President says 'no going back'
Chavez and Venezuela's business leaders have been on a collision course
since the
president used executive powers this month to push through radical
agrarian and oil
reforms.
Critics say the reform legislation, part of a 49-law package hailed
as "revolutionary"
by Chavez, are ideologically inspired and seek to increase the economic
power of the
state at the expense of private enterprise.
Private business chiefs have focused their criticism on two laws, an
Oil Law and a
Land Law, which they say will hurt the economy, scare off foreign investors
and
cause social strife.
Big landowners say the Land Law, which seeks to eliminate vast, idle
rural estates
through expropriation if necessary, infringes private property rights
and will damage
farming.
The Oil Law sets a minimum 50 percent state participation in all new
projects and
hikes royalty taxes, moves which private business executives say make
the sector
uncompetitive in the eyes of foreign investors.

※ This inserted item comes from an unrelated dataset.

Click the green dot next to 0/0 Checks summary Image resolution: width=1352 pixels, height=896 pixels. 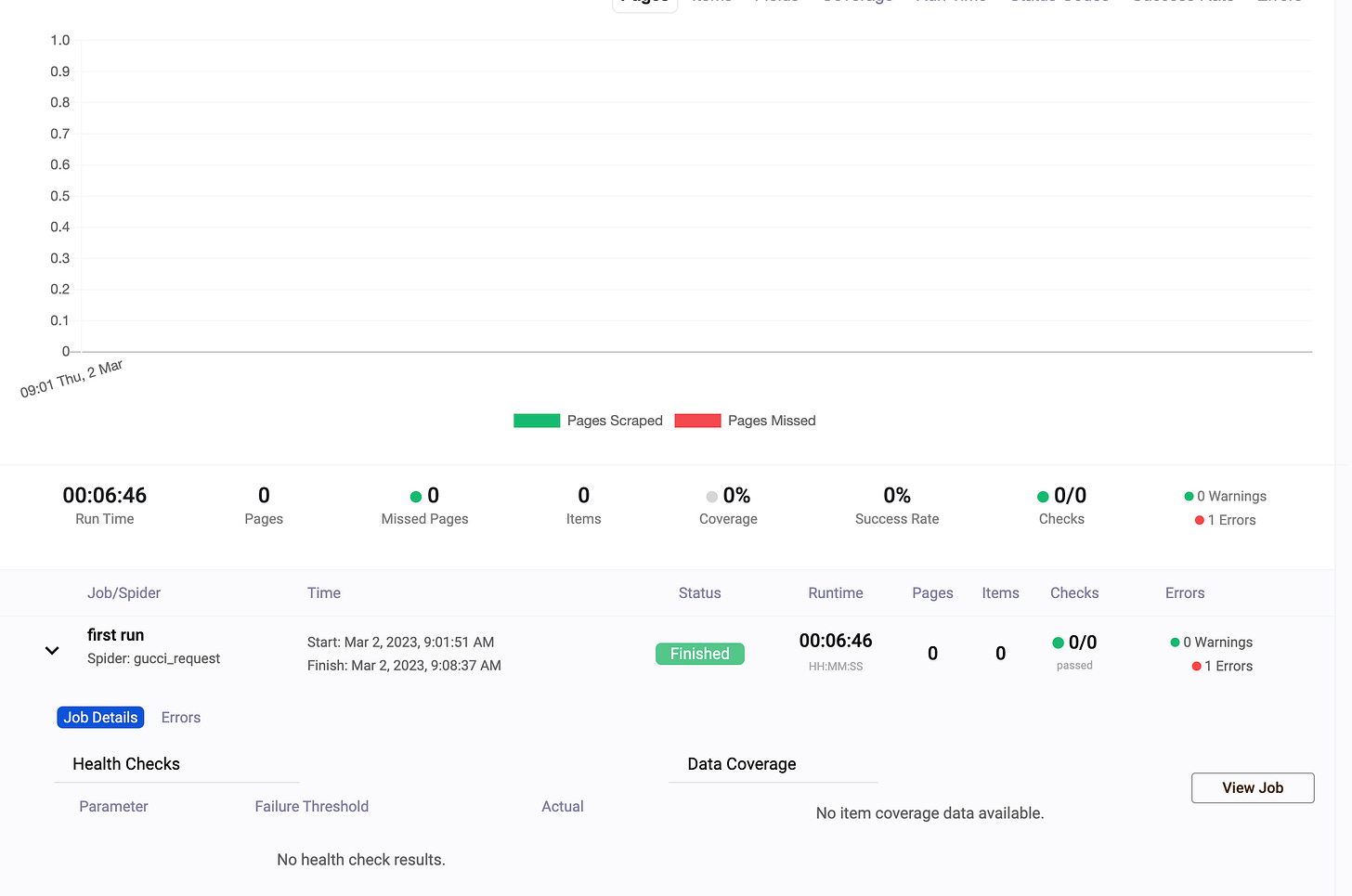tap(1044, 496)
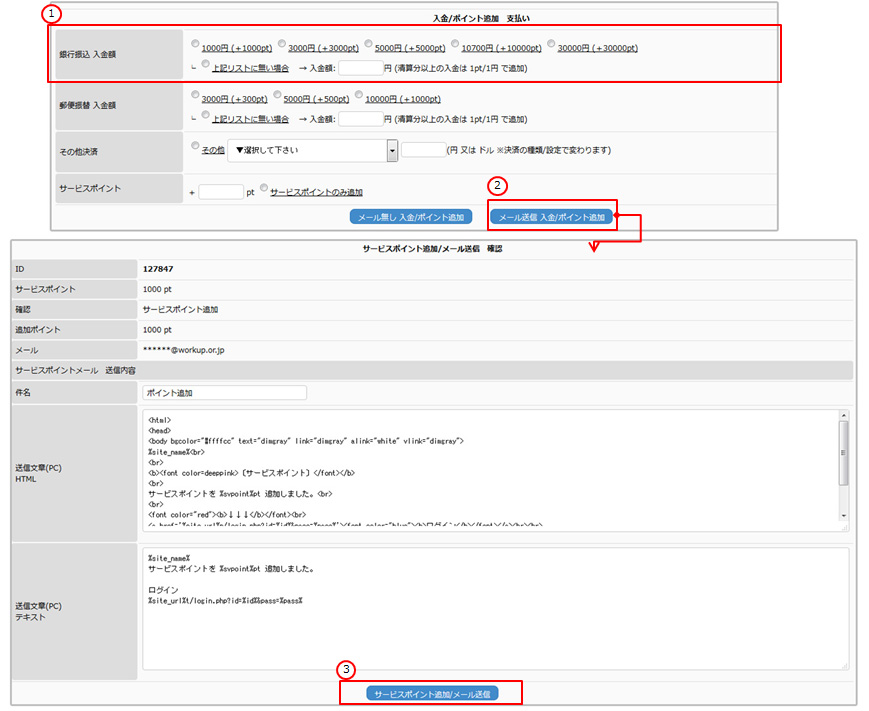Image resolution: width=869 pixels, height=711 pixels.
Task: Click the 上記リストに無い場合 link in bank transfer row
Action: 250,68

"This is a strike to call on the government to change its ways," Fedecamaras
President Pedro Carmona told reporters.
But Chavez showed no sign of being intimidated on Wednesday. "There
is no going
back on the laws," he said, adding the reform legislation was "for
the benefit of the
country."
The president described the land situation in Venezuela, where huge,
privately owned
ranches and rural estates rub shoulders with peasant subsistence plots,
as "savage."
"In this respect, we're still in the Middle Ages ... The Land Law is
to modernize the
country," he added.
The December 10 one-day stoppage could bring much of Venezuela's normal
business life to a halt, since Fedecamaras says it represents 90 percent
of the
nation's non-oil economy.
But the strategic oil and gas industry, which accounts for three-quarters
of all
exports, was unlikely to be seriously affected as it is state-run and
has contingency
measures to cope with threats to operations like labor strikes.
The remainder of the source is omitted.